Naturally, the Laser Interferometer Gravitational-Wave Observatory (LIGO), which first detected the gravitational waves using a pair of interferometers, is already ramping up efforts to find more of these extremely weak signals. But there’s just one big problem that’s gone unaddressed in all the hype: Where do these waves come from? That’s what astronomer Peter Garnavich at the University of Notre Dame wants to find out.

LIGO’s interferometers are the only instruments really capable of finding gravitational waves right now, but LIGO researchers don’t really know where to point them. Garnavich and his team is trying to solve that problem using the Large Binocular Telescope in southeastern Arizona to look for signs of visible light emissions from events capable of generating gravitational waves. What are those kinds of events? Well, when LIGO found waves the first time, they were expelled from a pair of black holes that collided with one another. So, you’re looking at really high-powered events, like intense supernovae or other strange black hole phenomena.
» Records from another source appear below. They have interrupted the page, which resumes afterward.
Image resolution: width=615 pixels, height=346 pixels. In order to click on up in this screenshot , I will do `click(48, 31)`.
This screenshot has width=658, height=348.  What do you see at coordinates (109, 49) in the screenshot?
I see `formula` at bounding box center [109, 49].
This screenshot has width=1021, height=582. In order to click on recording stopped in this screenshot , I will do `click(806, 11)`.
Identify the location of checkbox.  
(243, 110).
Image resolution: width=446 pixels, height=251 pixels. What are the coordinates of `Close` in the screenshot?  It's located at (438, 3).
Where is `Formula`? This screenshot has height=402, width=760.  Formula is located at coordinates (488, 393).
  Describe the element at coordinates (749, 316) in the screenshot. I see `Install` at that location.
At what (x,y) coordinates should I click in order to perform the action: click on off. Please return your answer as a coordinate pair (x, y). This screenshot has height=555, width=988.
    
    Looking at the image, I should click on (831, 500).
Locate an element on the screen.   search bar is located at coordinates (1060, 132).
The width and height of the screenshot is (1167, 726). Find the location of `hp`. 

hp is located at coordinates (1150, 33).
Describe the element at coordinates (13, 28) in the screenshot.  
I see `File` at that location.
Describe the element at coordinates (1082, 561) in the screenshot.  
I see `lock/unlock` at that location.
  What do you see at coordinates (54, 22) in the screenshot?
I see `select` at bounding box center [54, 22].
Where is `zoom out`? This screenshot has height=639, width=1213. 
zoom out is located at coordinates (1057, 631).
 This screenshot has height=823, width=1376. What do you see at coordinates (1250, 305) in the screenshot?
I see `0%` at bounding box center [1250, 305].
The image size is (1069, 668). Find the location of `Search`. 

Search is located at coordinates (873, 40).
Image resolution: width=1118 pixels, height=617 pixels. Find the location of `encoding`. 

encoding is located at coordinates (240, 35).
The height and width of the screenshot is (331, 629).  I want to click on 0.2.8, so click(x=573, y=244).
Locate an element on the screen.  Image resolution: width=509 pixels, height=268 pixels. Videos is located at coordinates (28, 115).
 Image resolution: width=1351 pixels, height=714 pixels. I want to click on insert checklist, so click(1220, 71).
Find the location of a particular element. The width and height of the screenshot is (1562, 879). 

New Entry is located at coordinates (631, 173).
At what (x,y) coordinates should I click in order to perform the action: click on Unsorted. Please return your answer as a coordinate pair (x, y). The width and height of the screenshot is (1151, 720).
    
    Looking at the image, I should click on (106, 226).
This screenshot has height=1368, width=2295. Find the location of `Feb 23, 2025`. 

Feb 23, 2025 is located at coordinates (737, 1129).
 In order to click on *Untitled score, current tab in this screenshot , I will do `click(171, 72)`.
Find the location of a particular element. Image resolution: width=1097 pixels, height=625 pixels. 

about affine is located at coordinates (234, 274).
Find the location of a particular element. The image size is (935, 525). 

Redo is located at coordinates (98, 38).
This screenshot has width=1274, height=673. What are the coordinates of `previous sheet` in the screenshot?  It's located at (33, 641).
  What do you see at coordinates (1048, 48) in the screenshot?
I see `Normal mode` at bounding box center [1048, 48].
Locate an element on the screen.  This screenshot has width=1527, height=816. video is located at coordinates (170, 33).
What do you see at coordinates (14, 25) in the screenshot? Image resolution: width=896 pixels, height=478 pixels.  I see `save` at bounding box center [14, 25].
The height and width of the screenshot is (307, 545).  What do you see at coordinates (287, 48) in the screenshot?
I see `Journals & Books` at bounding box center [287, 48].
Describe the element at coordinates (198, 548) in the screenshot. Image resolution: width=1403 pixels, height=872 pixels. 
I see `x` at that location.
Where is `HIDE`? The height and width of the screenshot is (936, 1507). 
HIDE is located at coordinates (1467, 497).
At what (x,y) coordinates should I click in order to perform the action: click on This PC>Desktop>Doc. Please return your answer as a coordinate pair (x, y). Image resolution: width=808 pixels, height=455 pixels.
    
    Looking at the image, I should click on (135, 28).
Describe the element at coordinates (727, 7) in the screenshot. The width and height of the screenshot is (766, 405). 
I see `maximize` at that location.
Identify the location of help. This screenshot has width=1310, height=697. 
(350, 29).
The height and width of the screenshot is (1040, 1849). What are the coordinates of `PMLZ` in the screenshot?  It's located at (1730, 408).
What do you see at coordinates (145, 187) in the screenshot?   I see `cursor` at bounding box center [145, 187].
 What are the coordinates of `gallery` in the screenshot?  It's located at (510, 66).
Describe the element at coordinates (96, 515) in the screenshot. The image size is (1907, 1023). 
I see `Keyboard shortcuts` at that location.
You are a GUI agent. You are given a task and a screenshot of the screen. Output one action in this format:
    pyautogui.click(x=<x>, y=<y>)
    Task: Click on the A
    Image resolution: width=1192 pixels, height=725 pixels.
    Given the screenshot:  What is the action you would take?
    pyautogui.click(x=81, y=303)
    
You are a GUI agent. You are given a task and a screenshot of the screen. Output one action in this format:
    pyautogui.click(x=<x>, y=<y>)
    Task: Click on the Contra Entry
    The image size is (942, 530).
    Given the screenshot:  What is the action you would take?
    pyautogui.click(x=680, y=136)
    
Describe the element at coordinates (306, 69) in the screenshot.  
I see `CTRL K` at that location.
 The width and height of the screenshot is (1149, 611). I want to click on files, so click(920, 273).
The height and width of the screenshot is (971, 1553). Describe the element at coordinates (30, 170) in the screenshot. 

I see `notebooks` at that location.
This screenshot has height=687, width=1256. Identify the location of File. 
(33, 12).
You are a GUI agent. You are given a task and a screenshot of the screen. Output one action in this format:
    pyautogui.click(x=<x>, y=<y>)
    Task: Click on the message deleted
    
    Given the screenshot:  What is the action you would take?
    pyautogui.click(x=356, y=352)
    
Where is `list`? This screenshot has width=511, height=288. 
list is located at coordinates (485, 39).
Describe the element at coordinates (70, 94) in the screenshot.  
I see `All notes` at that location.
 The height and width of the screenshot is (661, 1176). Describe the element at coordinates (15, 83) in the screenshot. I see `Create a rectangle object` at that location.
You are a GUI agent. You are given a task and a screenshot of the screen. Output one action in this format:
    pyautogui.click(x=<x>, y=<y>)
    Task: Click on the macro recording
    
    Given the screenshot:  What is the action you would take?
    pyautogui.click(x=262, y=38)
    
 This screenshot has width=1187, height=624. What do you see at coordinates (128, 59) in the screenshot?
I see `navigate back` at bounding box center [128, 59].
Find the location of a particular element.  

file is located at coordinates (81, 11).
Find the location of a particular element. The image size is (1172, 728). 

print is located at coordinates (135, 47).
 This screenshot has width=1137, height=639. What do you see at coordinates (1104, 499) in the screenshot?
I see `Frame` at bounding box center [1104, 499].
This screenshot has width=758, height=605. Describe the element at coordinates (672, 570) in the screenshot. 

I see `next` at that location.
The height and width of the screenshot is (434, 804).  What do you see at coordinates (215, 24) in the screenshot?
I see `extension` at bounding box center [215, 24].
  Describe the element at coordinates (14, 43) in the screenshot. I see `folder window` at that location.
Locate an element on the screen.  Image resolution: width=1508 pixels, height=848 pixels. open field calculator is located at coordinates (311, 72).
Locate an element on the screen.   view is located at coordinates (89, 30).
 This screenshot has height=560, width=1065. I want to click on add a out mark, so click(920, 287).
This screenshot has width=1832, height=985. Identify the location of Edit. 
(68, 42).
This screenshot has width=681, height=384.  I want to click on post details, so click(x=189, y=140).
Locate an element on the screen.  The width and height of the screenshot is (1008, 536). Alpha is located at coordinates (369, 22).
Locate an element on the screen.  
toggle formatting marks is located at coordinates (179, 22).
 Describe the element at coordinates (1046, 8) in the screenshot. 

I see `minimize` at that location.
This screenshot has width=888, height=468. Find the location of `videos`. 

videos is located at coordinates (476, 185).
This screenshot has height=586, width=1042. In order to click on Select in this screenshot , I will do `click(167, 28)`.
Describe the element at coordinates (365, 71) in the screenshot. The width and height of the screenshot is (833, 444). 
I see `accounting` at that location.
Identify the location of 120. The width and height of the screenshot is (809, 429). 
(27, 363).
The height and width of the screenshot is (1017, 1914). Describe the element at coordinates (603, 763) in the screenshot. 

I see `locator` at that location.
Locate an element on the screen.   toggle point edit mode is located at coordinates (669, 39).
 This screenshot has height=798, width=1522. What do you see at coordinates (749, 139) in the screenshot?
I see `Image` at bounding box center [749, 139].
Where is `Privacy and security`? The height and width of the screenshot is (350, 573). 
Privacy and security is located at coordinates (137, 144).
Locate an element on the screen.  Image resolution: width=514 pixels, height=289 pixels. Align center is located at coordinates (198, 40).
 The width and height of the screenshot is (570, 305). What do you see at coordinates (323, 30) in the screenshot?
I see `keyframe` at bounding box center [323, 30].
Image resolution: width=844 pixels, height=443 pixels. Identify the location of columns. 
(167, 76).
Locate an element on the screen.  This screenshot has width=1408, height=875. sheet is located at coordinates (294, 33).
A rendering of a small black hole.

NASA

“These LIGO black holes are bigger than the stellar black holes we know about in the Milky Way, but much smaller than the massive black holes in the centers of galaxies,” Garnavich said in a statement. “Black hole mergers are not expected to produce a lot of electromagnetic radiation, and the prevailing consensus was that gravitational waves would be detected from colliding neutron stars, an event that should generate some light.”

In other words, Garnavich is hedging his bets that more common stellar events which produce high amounts of light are worth paying more attention to. Black hole events don’t produce a whole lot of electromagnetic activity, but it would be a mistake to just limit the search to those kinds of objects.

Garnavich is optimistic their work will help narrow the search down to a few hundred candidate objects or less. If his work pays off, gravitational wave findings could one day be as common as discovering exoplanets or watching stars explode.